Surgical thresholds for aortic root and/or ascending aortic replacement in heritable thoracic aortic aneurysm disease*
| Heritable condition | Size threshold for aortic root and/or ascending aortic surgery |
| Marfan syndrome17–19 | ≥50 mm |
| >45 mm (with risk factors)† | |
| Loeys-Dietz syndrome17 22 | |
| TGFBR1, TGFBR2, SMAD3 | 40–45 mm‡ |
| TGFB2 | ≥45 mm‡ (limited information) |
| TGFB3 | ?>45–50 mm (limited information) |
| nsHTAD | |
| ACTA2 | ≥45 mm |
| PRKG2, MYH11 | ≥45 mm |
| MYLK | ? aortic dissection may occur without significant aortic dilatation |
| Bicuspid aortic valve48 | ≥55 mm |
| ≥50 mm (with risk factors/low surgical risk)§ | |
| >45 mm (requiring aortic valve replacement) |
*Specific pathogenic variants may associate with a higher risk of aortic events. A family history of aortic dissection may inform earlier surgery for other family members.

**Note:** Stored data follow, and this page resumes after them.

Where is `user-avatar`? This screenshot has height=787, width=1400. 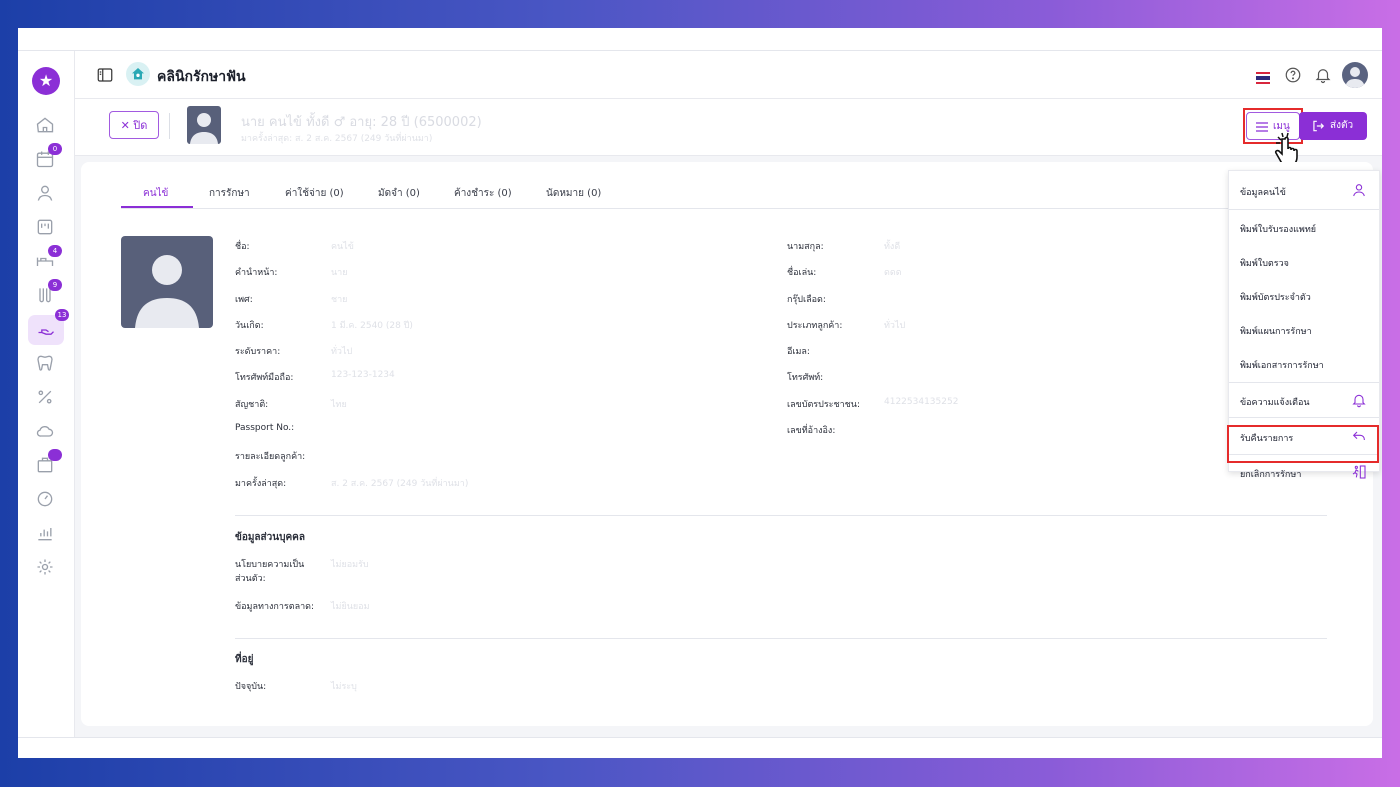
user-avatar is located at coordinates (1355, 75).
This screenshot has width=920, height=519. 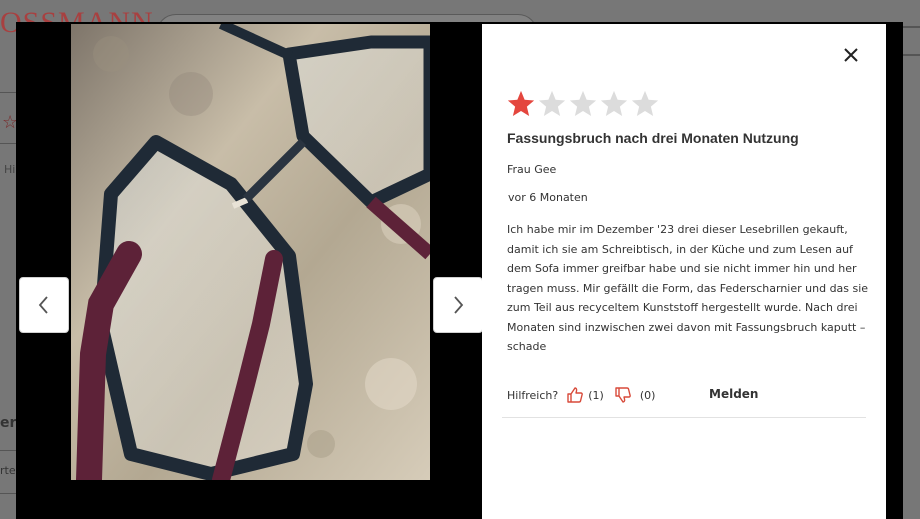 What do you see at coordinates (521, 103) in the screenshot?
I see `star-filled-icon` at bounding box center [521, 103].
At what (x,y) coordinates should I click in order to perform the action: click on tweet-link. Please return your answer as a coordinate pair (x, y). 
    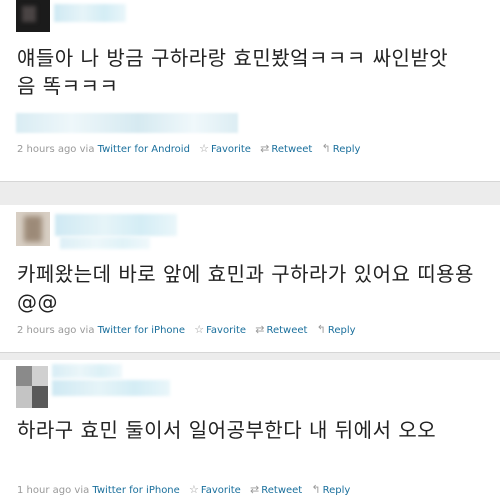
    Looking at the image, I should click on (127, 123).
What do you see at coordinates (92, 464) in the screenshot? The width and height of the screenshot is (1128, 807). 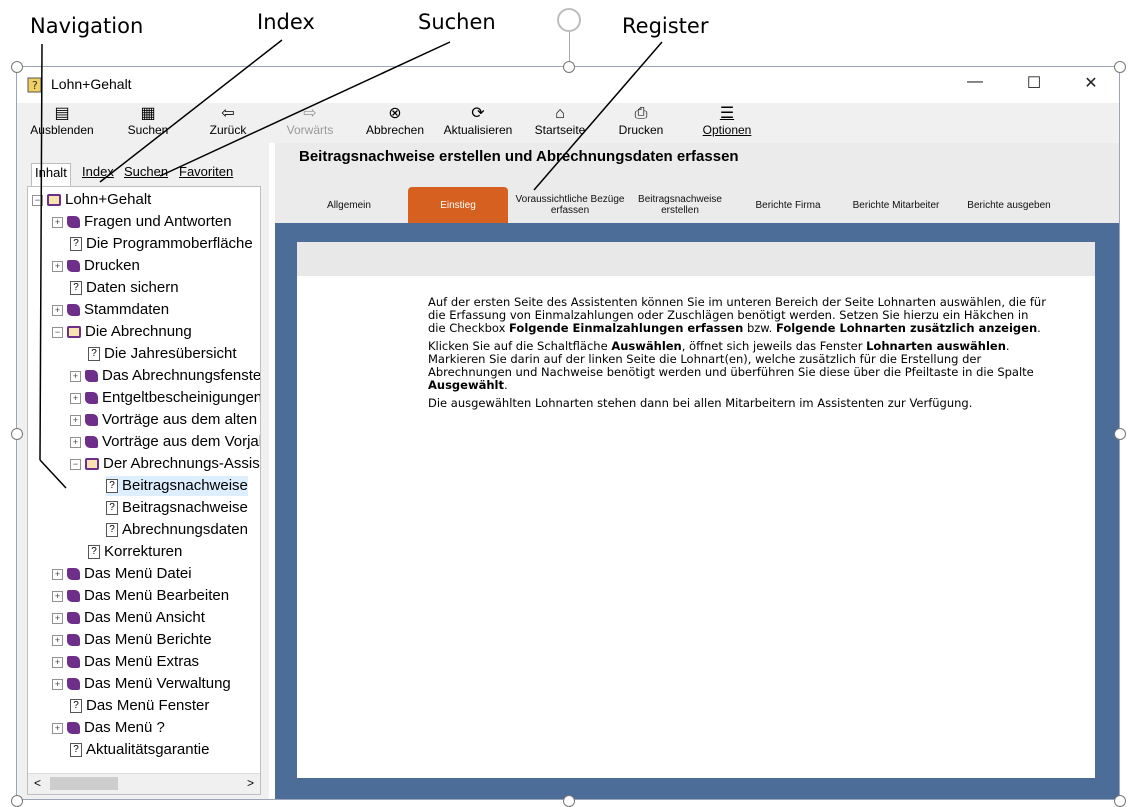 I see `open-book-icon` at bounding box center [92, 464].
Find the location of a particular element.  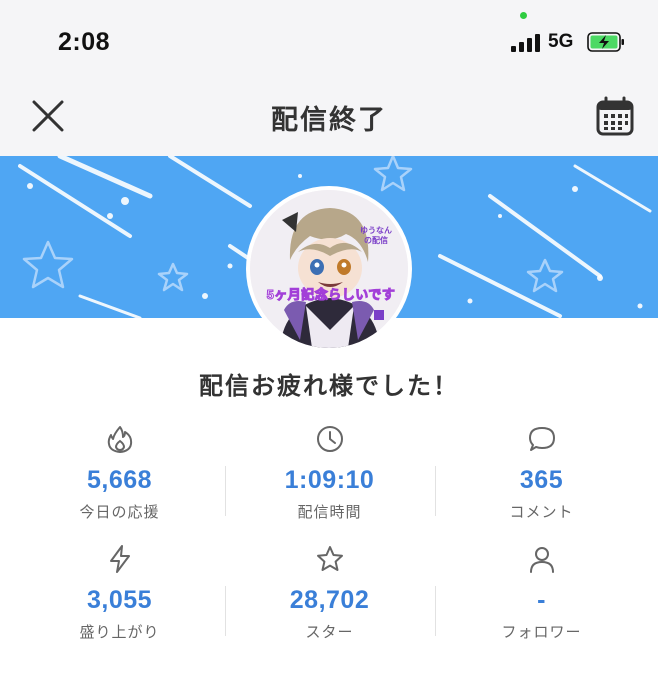

flame-icon is located at coordinates (120, 440).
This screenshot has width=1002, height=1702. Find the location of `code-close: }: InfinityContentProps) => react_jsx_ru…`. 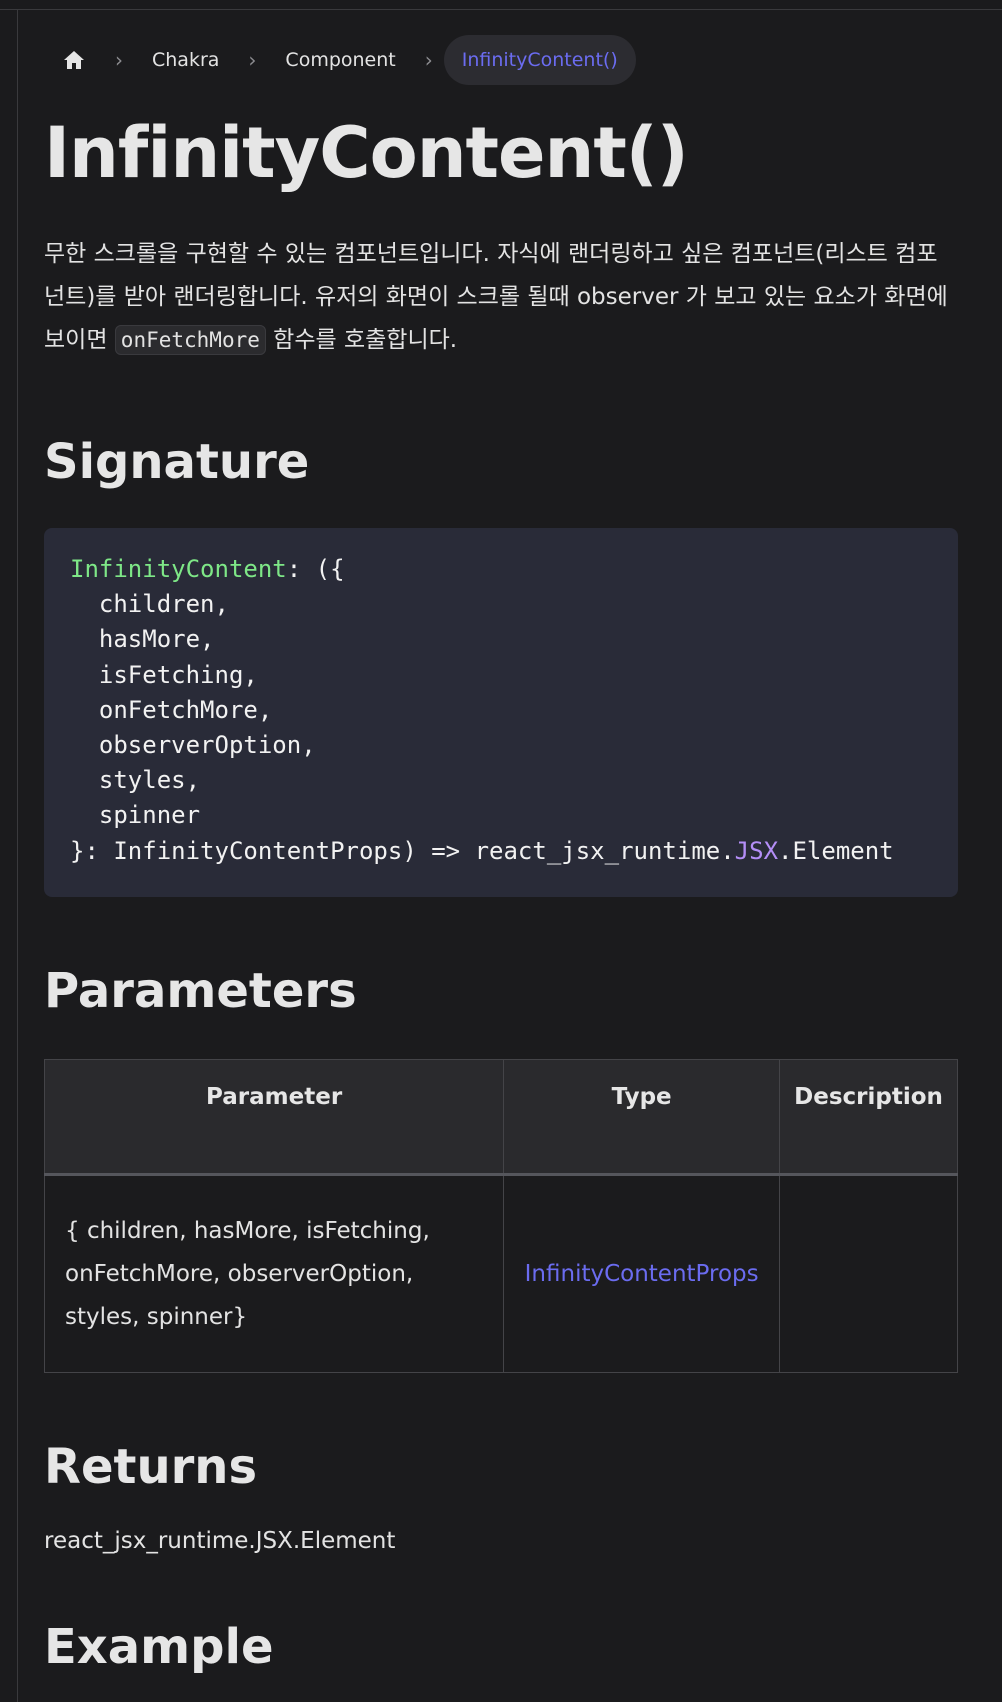

code-close: }: InfinityContentProps) => react_jsx_ru… is located at coordinates (402, 850).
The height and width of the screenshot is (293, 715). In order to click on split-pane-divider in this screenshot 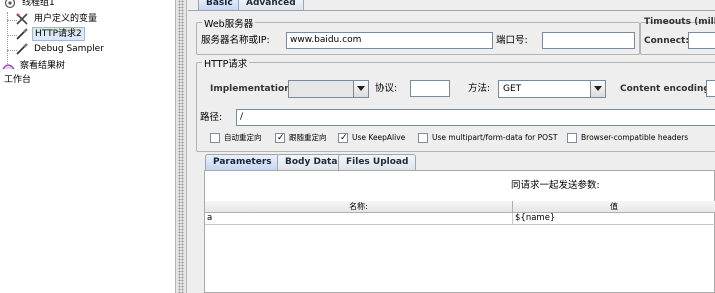, I will do `click(181, 146)`.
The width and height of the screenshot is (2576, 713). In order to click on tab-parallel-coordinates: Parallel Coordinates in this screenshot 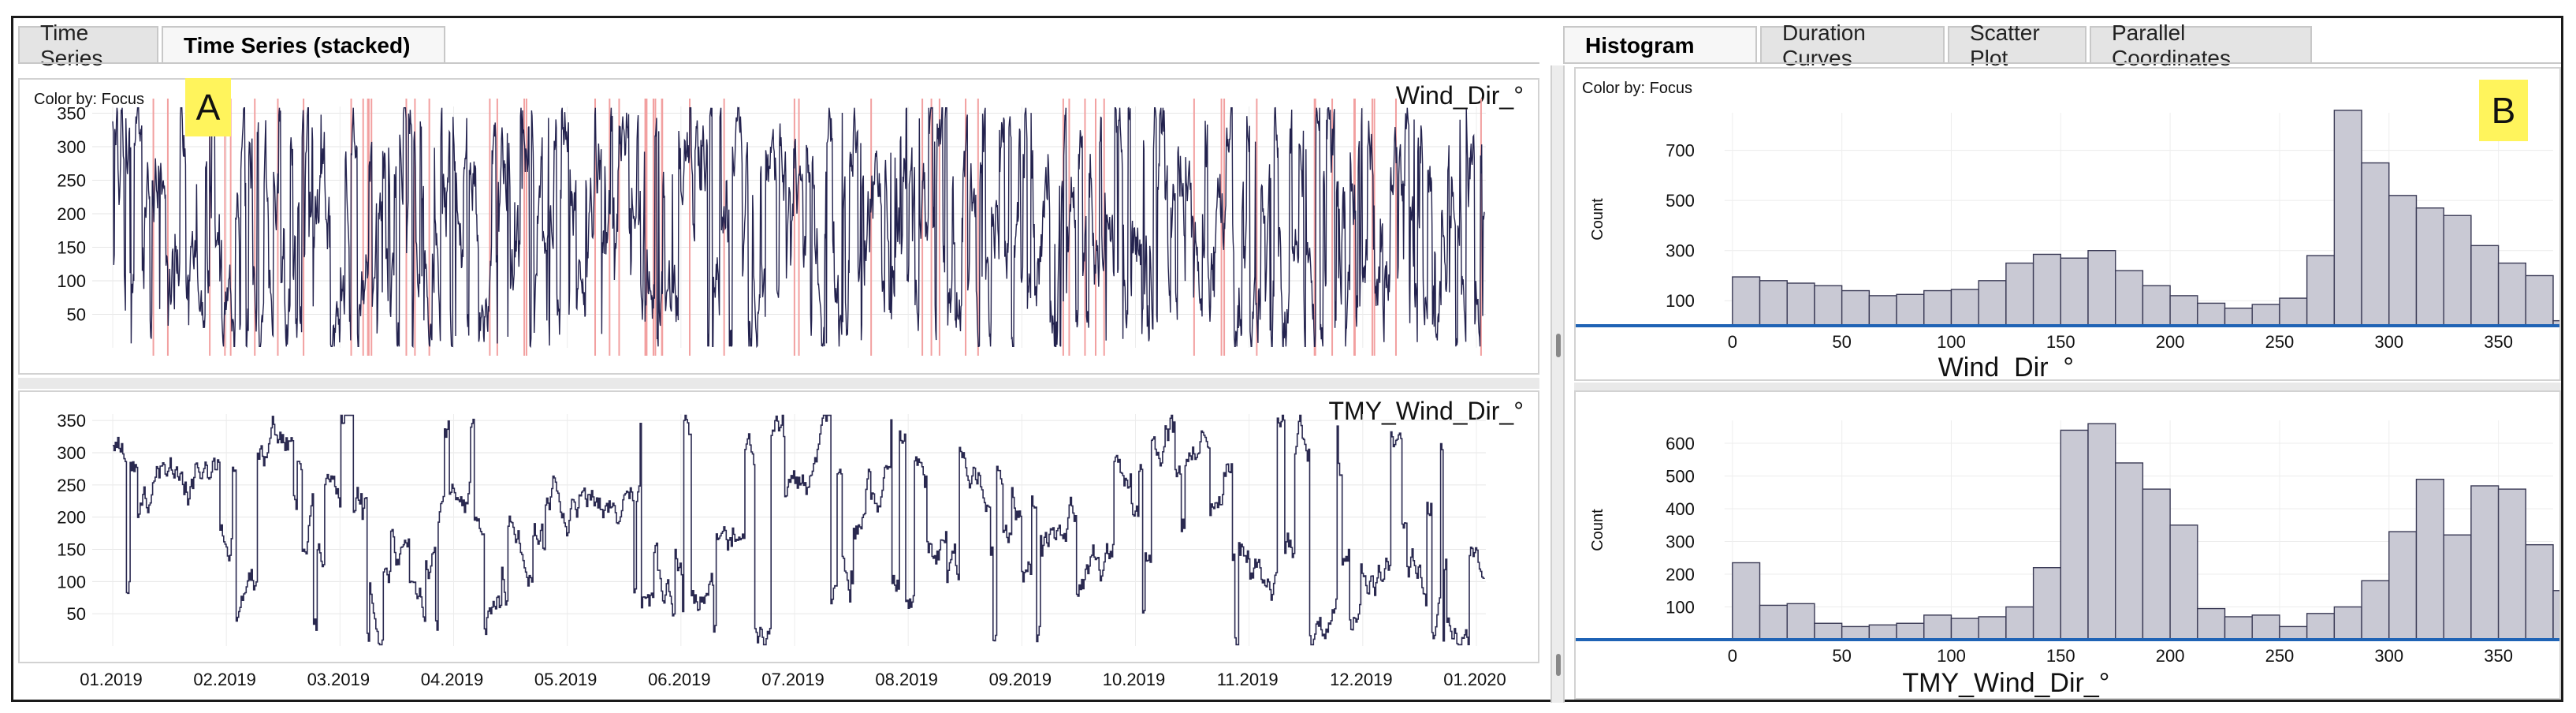, I will do `click(2201, 46)`.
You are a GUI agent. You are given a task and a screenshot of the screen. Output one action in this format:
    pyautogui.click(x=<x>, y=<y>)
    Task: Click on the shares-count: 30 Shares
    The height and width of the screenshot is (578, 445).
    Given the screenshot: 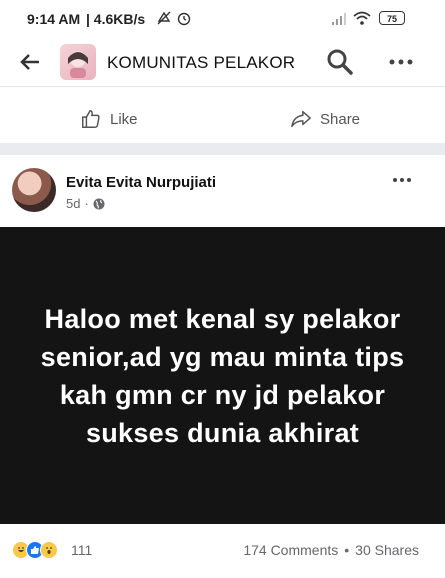 What is the action you would take?
    pyautogui.click(x=387, y=550)
    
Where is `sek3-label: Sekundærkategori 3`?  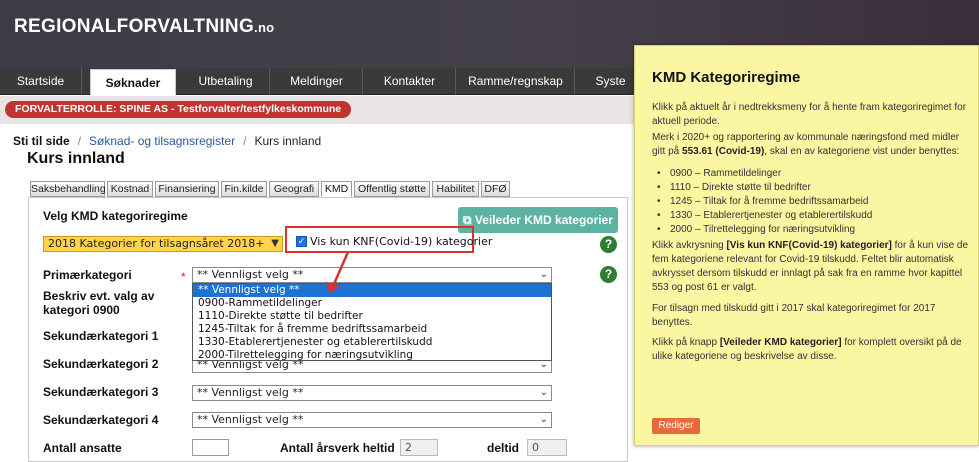 sek3-label: Sekundærkategori 3 is located at coordinates (101, 392).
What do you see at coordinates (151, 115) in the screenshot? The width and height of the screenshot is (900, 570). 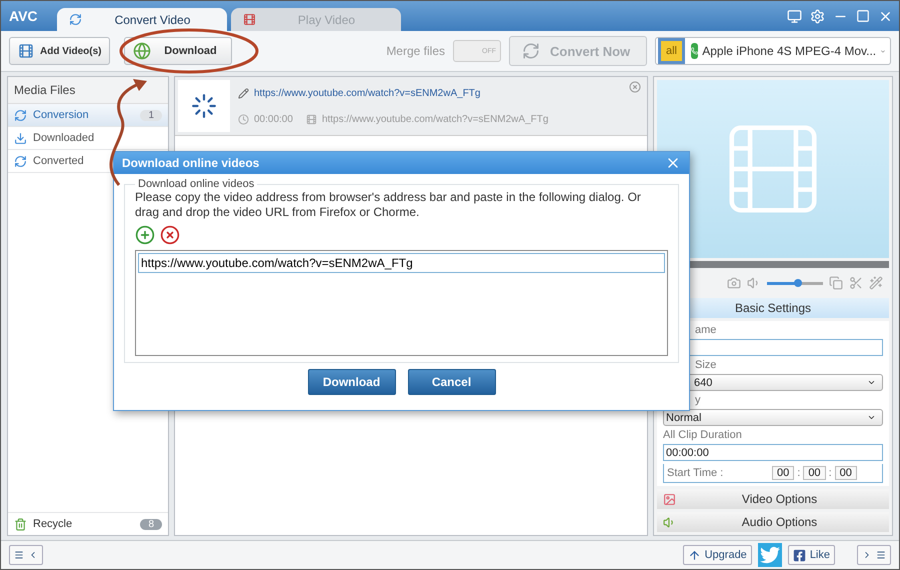 I see `count-badge: 1` at bounding box center [151, 115].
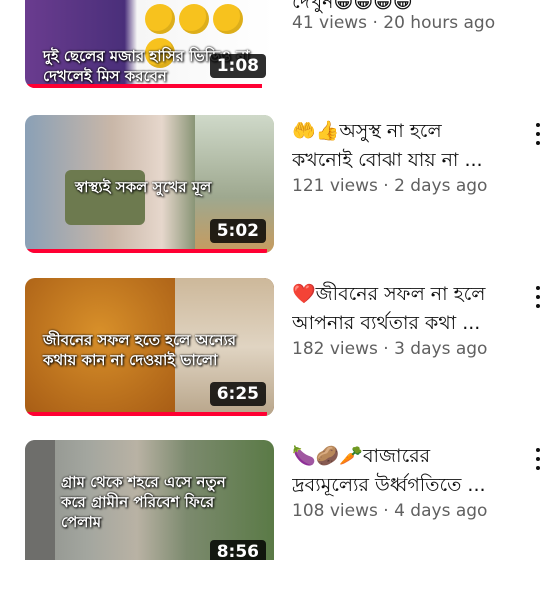 The image size is (560, 590). What do you see at coordinates (441, 349) in the screenshot?
I see `upload-age: 3 days ago` at bounding box center [441, 349].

†Family history of aortic dissection or aortic growth rate >3 mm/year, severe aortic or mitral regurgitation, or before pregnancy.
‡Surgery at the smaller aortic diameters may be considered for individuals with severe craniofacial features, marked arterial tortuosity, widened scars, younger individuals (especially women with TGFBR2 pathogenic variants and small body size), rapid aortic growth (>3 mm/year) or family history of aortic dissection (especially at small aortic size). In non-syndromic HTAD due to TGF-β genes, surgical thresholds may be at larger aortic diameters depending on age, family history, aortic growth rate and other features.
§Presence of family history of aortic dissection; or aortic growth rate of >3–5 mm/year; or with coarctation of the aorta; or can be performed at low surgical risk (<4%) with surgery performed at an experienced aortic surgical centre. Surgery is recommended before pregnancy when aortic size is ≥50 mm and shared decision making is recommended when the aorta is 45–49 mm.
HTAD, heritable thoracic aortic disease; ns, nonsyndromic.